Lines from the line with "Deportes (354, 506)" to the line with "Música (352, 738)" in the entries below, and only those, must be output exactly, with both ends included.

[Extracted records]
——————

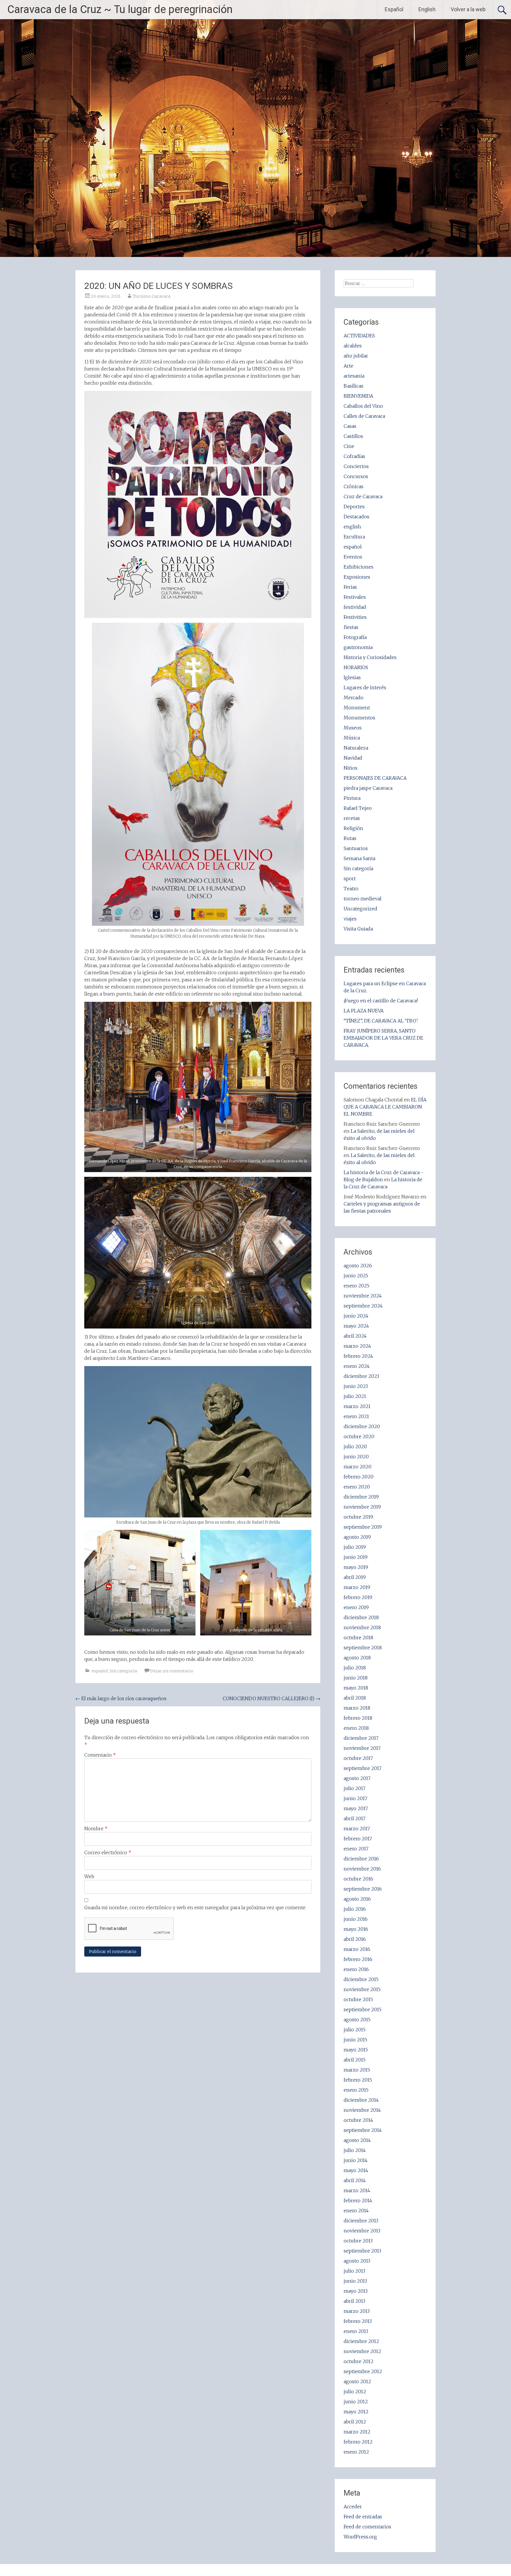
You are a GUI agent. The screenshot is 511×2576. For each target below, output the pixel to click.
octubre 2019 (358, 1517)
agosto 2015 (357, 2019)
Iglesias (352, 677)
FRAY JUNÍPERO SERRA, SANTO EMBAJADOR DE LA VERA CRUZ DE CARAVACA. (383, 1038)
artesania (354, 376)
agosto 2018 (357, 1658)
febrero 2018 (358, 1718)
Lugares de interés (365, 687)
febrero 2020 (358, 1477)
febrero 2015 (358, 2080)
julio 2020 (355, 1446)
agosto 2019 (357, 1537)
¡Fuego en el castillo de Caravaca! (381, 1001)
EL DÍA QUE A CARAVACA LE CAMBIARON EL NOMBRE (385, 1107)
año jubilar (356, 356)
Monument (357, 708)
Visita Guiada (358, 929)
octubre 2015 (358, 1999)
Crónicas (353, 486)
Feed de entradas (363, 2517)
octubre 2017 (358, 1758)
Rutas (350, 838)
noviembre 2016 (362, 1869)
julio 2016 (355, 1909)
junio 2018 (356, 1678)
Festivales (355, 597)
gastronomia (358, 647)
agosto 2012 (357, 2381)
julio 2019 (355, 1547)
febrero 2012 (358, 2442)
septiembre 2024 (363, 1306)
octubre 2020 (359, 1436)
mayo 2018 (356, 1688)
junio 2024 (356, 1316)
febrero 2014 (358, 2200)
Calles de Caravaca (364, 416)
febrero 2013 (358, 2321)
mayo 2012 (356, 2412)
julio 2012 (355, 2391)
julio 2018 (355, 1668)
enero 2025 (356, 1286)
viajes (350, 919)
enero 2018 (356, 1728)
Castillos (353, 436)
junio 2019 (356, 1557)
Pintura (352, 798)
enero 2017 (356, 1849)
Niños (351, 768)
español (100, 1671)
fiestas (351, 627)
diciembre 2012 (361, 2341)
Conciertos (356, 466)
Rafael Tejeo (358, 808)
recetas (352, 818)
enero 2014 (356, 2210)
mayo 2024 (356, 1326)
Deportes (354, 506)
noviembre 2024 (363, 1296)
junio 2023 (356, 1386)
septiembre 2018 (363, 1648)
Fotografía (355, 637)
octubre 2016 (358, 1879)
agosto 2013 (357, 2261)
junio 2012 (356, 2402)
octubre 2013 (358, 2241)
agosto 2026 (358, 1265)
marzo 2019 (357, 1587)
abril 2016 (355, 1939)
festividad (355, 607)
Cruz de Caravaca (363, 496)
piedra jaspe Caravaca (368, 788)
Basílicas (353, 386)
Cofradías (354, 456)
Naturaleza (356, 748)
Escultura (354, 537)
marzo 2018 (357, 1708)
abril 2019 (355, 1577)
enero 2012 (356, 2452)
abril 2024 (355, 1336)
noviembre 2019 (362, 1507)
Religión (353, 828)
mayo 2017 (356, 1808)
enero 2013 (356, 2331)
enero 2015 (356, 2090)
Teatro (351, 888)
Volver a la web (468, 9)
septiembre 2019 (363, 1527)
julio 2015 (355, 2030)
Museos (353, 728)
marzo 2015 (357, 2070)
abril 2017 (355, 1818)
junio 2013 (355, 2281)
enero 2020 (357, 1487)
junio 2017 (355, 1798)
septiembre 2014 (363, 2130)
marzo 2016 (357, 1949)
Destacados (356, 517)
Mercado (353, 697)
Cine (349, 446)
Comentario (100, 1755)
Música (352, 738)
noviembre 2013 (362, 2231)
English (427, 9)
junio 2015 (355, 2040)
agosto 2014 (357, 2140)
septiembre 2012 (363, 2371)
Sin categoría (123, 1671)
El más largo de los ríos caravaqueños (120, 1698)
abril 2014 (355, 2180)
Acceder (353, 2506)
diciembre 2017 (361, 1738)
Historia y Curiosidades (370, 657)
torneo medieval (362, 899)
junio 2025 (356, 1276)
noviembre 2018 (362, 1627)
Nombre (96, 1828)
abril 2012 (355, 2422)
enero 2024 (357, 1366)
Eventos (353, 557)
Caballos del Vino (363, 406)
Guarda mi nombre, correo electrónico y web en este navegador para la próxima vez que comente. (195, 1907)
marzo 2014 (357, 2190)
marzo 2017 (357, 1828)
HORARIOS (356, 667)
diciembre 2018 (361, 1617)
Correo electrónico (107, 1852)
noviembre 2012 (362, 2351)
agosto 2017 (357, 1778)
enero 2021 (356, 1416)
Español (394, 9)
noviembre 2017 (362, 1748)
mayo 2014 (356, 2170)
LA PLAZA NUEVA (364, 1011)
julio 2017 (355, 1788)
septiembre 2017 (362, 1768)
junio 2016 (356, 1919)
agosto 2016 (357, 1899)
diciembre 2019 (361, 1497)
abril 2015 (355, 2060)
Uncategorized (360, 909)
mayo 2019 (356, 1567)
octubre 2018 (358, 1637)
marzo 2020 (357, 1467)
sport (350, 878)
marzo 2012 (357, 2432)
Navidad (353, 758)
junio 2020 (356, 1456)
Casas (350, 426)
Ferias (350, 587)
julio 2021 (355, 1396)
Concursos (356, 476)
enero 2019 (356, 1607)
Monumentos (359, 718)
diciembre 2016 (361, 1859)
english (352, 527)
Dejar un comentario (171, 1671)
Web (89, 1876)
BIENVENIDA (358, 396)
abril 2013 (354, 2301)
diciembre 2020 (362, 1426)
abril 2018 (355, 1698)
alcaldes (353, 346)
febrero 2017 (358, 1839)
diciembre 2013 (361, 2221)
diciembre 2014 (361, 2100)
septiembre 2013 (362, 2251)
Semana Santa (359, 858)
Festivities (355, 617)
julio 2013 (354, 2271)
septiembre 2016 (363, 1889)
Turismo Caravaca (151, 296)
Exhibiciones (358, 567)
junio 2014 (356, 2160)
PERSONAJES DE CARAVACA (375, 778)
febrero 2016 (358, 1959)
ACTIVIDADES (359, 336)
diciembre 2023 (361, 1376)
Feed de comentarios (367, 2527)
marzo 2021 (357, 1406)
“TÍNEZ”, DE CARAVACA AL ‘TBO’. (381, 1021)
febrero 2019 (358, 1597)
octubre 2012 (358, 2361)
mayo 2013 (356, 2291)
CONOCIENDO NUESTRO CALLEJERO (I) (271, 1698)
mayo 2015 (356, 2050)
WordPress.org (360, 2537)
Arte (348, 366)
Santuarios (356, 848)
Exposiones (357, 577)
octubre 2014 (358, 2120)
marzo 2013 (357, 2311)
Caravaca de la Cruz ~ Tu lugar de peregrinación (119, 9)
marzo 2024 (357, 1346)
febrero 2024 (358, 1356)
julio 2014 (355, 2150)
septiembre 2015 (362, 2009)
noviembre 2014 (362, 2110)
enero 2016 (356, 1969)
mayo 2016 (356, 1929)
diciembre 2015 (361, 1979)
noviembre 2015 (362, 1989)
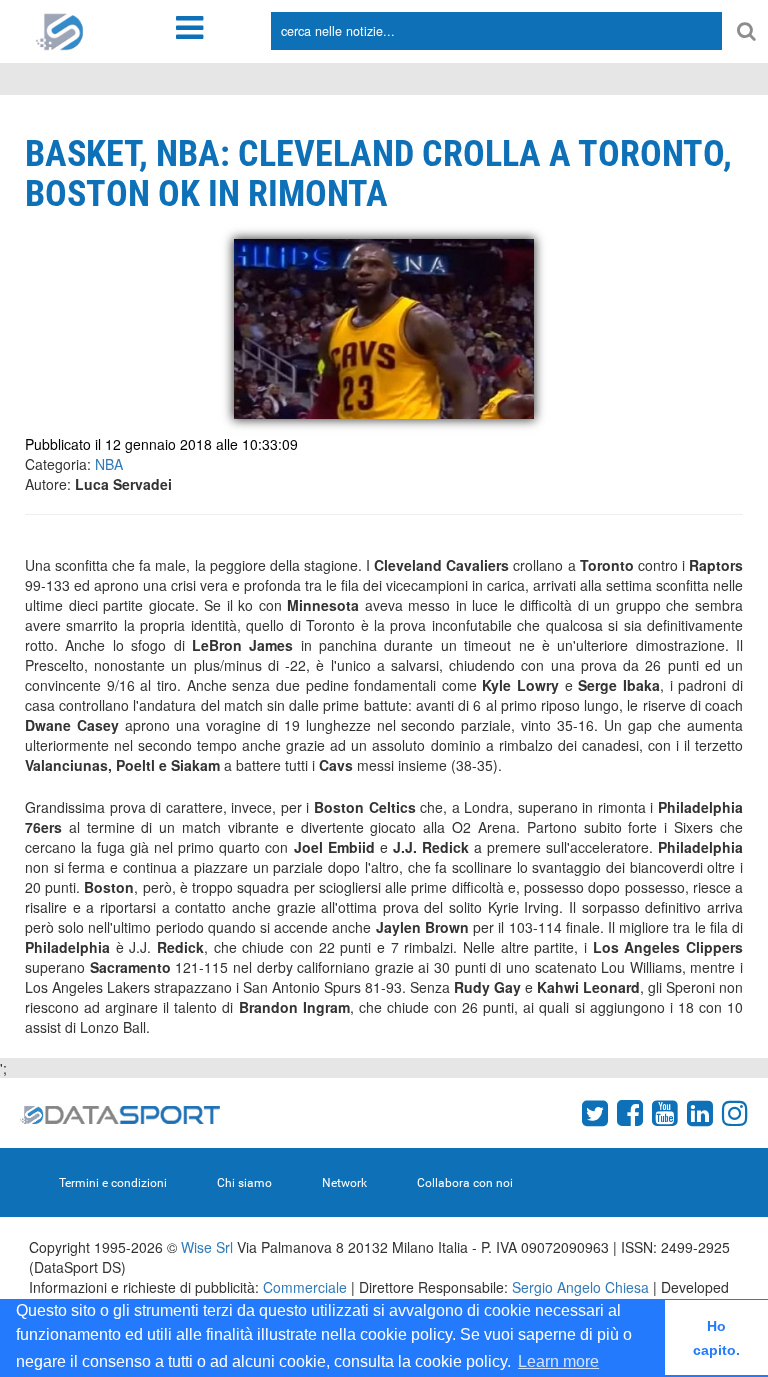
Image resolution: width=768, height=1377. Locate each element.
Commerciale (305, 1287)
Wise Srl (207, 1247)
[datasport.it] (60, 30)
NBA (109, 464)
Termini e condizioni (113, 1183)
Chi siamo (244, 1183)
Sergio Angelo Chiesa (580, 1287)
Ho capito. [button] (716, 1338)
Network (344, 1183)
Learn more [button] (558, 1361)
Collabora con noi (465, 1183)
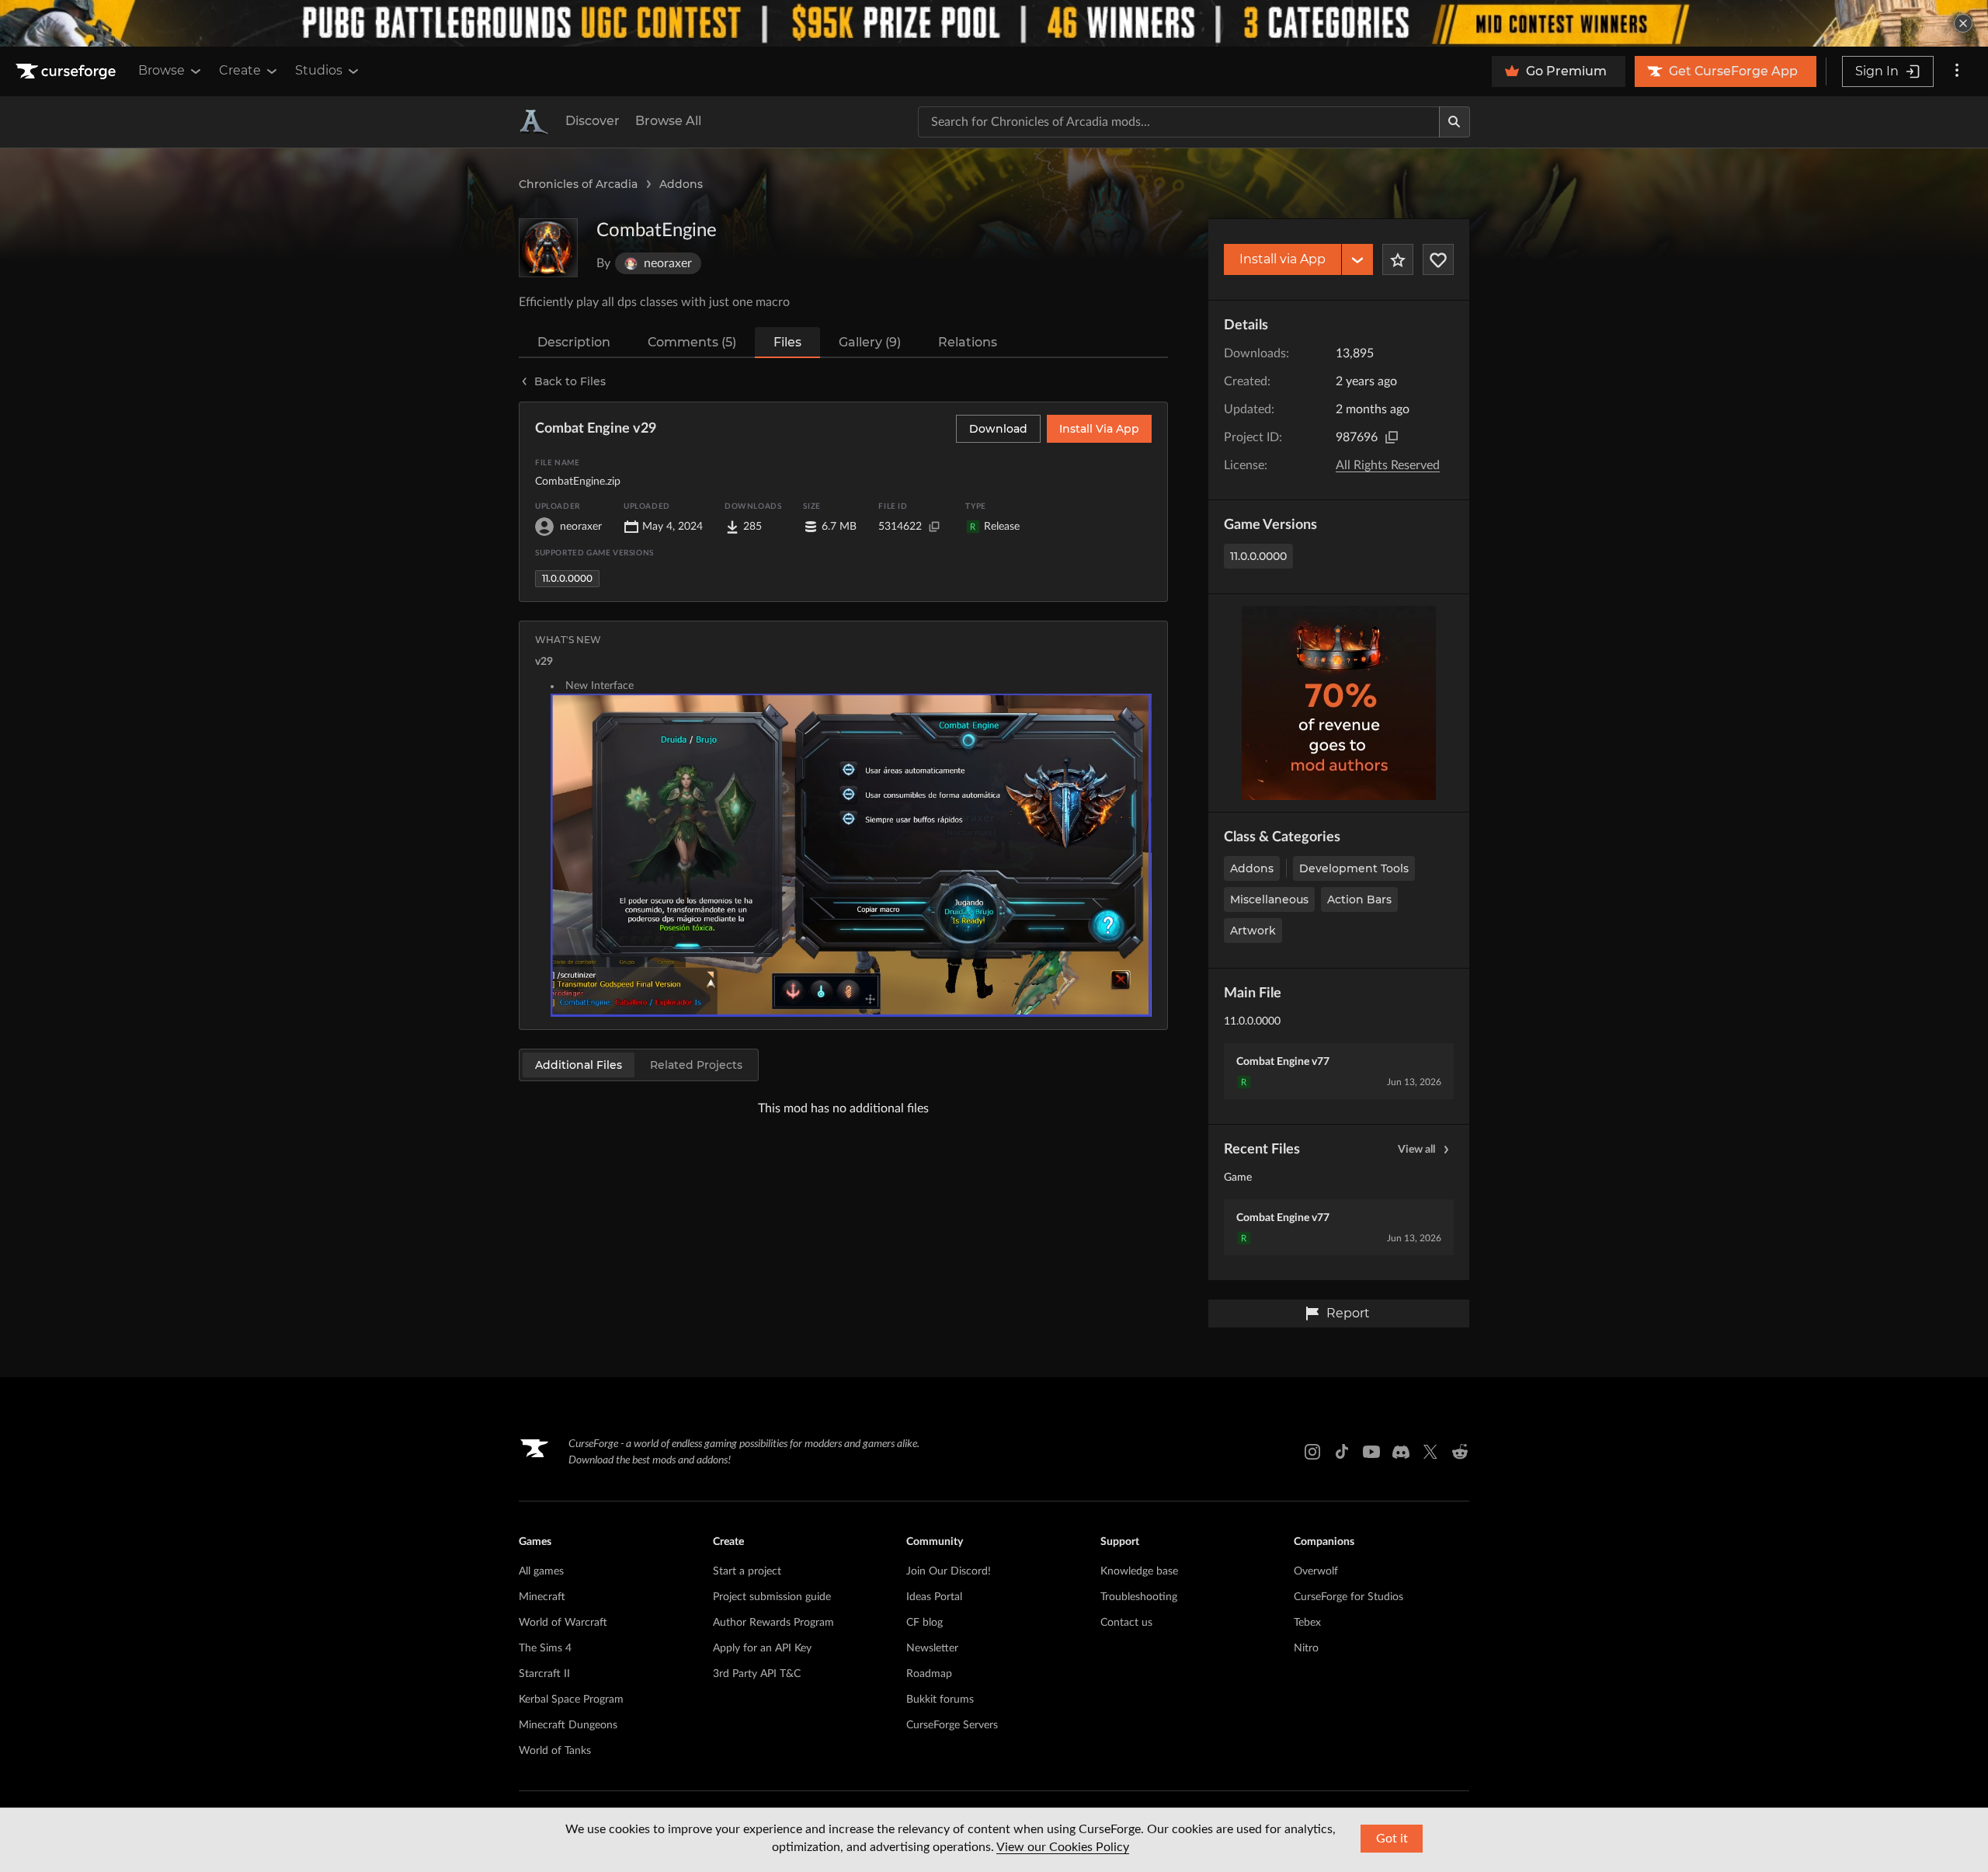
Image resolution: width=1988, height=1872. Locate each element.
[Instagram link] (1312, 1451)
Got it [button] (1392, 1838)
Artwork (1253, 931)
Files (787, 342)
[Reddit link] (1460, 1451)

——————

## Your solution
Deportes (354, 506)
noviembre 2024 (363, 1296)
junio 2023 (356, 1386)
septiembre 2018 (363, 1648)
Fotografía (355, 637)
octubre 2016 (358, 1879)
agosto 2013 (357, 2261)
junio 2012 (356, 2402)
octubre 2013 (358, 2241)
agosto 2026 (358, 1265)
marzo 2019 (357, 1587)
abril 2016 (355, 1939)
festividad (355, 607)
Cruz de Caravaca (363, 496)
piedra jaspe Caravaca (368, 788)
Basílicas (353, 386)
Cofradías (354, 456)
Naturaleza (356, 748)
Escultura (354, 537)
marzo 2018 (357, 1708)
abril 2019 (355, 1577)
enero 2012 (356, 2452)
abril 2024 (355, 1336)
noviembre 2019 (362, 1507)
Religión (353, 828)
mayo 2017 (356, 1808)
enero 2013 (356, 2331)
enero 2015 (356, 2090)
Teatro (351, 888)
Volver a la web (468, 9)
septiembre 2019 (363, 1527)
julio 2015 (355, 2030)
Museos (353, 728)
marzo 2015 (357, 2070)
abril 2017 (355, 1818)
junio 2013 (355, 2281)
enero 2020 (357, 1487)
junio 2017 (355, 1798)
septiembre 2014 (363, 2130)
marzo 2016 (357, 1949)
Destacados (356, 517)
Mercado (353, 697)
Cine (349, 446)
Comentario (100, 1755)
Música (352, 738)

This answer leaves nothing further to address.